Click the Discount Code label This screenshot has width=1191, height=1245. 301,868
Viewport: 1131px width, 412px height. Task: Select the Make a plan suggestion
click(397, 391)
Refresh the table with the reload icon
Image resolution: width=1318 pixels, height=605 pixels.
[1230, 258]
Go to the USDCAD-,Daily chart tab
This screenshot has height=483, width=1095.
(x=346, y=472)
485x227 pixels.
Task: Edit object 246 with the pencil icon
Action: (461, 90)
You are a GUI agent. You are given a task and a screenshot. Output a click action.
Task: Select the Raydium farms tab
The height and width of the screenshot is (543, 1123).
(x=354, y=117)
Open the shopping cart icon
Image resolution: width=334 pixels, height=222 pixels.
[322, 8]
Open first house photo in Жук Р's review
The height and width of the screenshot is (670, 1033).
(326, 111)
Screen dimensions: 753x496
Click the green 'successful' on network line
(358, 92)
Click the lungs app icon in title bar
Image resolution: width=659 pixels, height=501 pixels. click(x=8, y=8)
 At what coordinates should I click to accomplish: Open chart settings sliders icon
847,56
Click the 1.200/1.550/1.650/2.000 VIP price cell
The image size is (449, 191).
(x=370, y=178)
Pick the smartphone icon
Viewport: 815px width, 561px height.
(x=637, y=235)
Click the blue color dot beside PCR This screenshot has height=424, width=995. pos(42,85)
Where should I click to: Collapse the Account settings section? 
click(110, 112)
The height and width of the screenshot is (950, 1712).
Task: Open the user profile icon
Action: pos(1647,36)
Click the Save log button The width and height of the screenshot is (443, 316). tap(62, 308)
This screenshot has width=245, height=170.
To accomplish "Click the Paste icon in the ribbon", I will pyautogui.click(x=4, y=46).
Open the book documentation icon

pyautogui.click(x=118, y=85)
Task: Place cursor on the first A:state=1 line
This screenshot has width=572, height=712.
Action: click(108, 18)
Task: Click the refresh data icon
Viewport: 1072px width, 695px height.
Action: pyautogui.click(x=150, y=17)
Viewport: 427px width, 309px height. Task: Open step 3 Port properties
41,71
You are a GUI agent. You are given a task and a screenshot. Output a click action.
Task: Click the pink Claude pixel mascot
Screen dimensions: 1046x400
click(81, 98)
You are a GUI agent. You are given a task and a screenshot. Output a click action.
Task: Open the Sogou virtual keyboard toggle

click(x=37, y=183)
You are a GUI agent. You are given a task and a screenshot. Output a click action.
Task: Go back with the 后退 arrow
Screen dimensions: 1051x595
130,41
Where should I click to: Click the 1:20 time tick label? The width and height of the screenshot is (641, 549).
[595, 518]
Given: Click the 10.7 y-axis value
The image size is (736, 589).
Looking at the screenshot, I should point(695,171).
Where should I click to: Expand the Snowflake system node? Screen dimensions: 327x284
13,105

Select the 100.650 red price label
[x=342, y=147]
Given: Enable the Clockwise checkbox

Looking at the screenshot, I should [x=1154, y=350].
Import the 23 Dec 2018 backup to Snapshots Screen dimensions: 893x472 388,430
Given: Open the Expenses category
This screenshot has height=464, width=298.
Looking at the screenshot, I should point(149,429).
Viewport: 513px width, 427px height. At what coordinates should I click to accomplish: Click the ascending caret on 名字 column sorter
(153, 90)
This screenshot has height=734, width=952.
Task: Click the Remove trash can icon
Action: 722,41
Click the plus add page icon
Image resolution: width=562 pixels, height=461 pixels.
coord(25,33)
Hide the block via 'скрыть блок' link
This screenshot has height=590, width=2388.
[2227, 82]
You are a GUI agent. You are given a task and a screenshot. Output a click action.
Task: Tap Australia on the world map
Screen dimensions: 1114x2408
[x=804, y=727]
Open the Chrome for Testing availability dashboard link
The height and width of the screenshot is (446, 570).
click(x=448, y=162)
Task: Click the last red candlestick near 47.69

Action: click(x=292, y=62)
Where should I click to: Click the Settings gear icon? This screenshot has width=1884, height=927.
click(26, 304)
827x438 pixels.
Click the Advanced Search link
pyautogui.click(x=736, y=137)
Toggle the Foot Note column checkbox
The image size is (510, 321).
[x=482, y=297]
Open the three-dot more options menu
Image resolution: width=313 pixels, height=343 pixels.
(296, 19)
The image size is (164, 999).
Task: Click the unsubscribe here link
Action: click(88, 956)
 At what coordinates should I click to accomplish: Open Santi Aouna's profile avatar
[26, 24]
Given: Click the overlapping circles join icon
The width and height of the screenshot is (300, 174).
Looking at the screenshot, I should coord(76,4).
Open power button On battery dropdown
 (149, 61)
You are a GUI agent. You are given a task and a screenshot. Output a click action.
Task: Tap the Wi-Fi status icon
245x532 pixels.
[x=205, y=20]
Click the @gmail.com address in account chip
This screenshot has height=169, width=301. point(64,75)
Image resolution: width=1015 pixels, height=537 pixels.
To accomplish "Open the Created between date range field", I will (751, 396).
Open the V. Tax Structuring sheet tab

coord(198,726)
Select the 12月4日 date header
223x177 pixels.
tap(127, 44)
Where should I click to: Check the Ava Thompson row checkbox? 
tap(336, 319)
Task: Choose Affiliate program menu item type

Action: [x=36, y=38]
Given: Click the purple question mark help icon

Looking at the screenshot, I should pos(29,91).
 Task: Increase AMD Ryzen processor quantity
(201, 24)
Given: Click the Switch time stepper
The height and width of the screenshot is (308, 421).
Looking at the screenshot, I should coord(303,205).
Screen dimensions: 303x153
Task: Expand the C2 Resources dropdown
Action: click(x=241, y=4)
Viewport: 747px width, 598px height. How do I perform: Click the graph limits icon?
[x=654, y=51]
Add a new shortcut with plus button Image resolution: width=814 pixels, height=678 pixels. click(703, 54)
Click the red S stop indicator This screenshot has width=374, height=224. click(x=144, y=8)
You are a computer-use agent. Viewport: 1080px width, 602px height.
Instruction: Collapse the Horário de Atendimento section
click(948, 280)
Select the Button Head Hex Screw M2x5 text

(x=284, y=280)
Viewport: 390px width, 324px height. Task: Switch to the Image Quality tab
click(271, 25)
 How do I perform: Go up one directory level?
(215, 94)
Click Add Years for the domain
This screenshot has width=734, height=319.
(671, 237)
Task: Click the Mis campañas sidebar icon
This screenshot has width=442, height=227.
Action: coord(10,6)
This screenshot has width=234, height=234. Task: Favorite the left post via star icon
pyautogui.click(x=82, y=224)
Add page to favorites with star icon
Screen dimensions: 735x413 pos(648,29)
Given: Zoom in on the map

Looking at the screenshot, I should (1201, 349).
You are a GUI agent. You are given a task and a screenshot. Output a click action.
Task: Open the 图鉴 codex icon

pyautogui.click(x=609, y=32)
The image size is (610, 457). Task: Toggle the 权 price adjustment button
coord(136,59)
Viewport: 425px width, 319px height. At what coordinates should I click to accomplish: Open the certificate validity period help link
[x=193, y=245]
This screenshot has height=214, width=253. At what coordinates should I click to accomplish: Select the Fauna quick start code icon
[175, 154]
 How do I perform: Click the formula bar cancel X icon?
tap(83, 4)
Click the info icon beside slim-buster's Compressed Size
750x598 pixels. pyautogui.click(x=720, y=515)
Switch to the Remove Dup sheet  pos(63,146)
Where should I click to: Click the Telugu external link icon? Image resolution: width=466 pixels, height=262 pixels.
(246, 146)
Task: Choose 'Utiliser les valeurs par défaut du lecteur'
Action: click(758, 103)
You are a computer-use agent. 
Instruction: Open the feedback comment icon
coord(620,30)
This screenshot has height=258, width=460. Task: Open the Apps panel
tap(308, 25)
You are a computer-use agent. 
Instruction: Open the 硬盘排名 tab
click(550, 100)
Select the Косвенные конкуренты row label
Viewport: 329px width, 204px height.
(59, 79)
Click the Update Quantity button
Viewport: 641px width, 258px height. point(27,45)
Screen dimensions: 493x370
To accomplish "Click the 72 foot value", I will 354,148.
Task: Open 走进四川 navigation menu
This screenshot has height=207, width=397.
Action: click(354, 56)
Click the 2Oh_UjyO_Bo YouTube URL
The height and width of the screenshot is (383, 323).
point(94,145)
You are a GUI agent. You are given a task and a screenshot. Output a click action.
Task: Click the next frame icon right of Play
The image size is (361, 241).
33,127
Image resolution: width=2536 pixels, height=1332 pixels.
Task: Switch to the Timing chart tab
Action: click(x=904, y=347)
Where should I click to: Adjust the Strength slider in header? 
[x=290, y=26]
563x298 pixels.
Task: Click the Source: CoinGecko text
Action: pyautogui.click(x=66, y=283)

## [Aim of the task]
Print exactly the lines above, between the one holding "Given: Click the overlapping" and the one holding "Given: Click the Switch time stepper", inclusive, and nothing besides.

## [Written solution]
Given: Click the overlapping circles join icon
The width and height of the screenshot is (300, 174).
Looking at the screenshot, I should coord(76,4).
Open power button On battery dropdown
 (149, 61)
You are a GUI agent. You are given a task and a screenshot. Output a click action.
Task: Tap the Wi-Fi status icon
245x532 pixels.
[x=205, y=20]
Click the @gmail.com address in account chip
This screenshot has height=169, width=301. point(64,75)
Image resolution: width=1015 pixels, height=537 pixels.
To accomplish "Open the Created between date range field", I will (751, 396).
Open the V. Tax Structuring sheet tab

coord(198,726)
Select the 12月4日 date header
223x177 pixels.
tap(127, 44)
Where should I click to: Check the Ava Thompson row checkbox? 
tap(336, 319)
Task: Choose Affiliate program menu item type

Action: [x=36, y=38]
Given: Click the purple question mark help icon

Looking at the screenshot, I should pos(29,91).
 Task: Increase AMD Ryzen processor quantity
(201, 24)
Given: Click the Switch time stepper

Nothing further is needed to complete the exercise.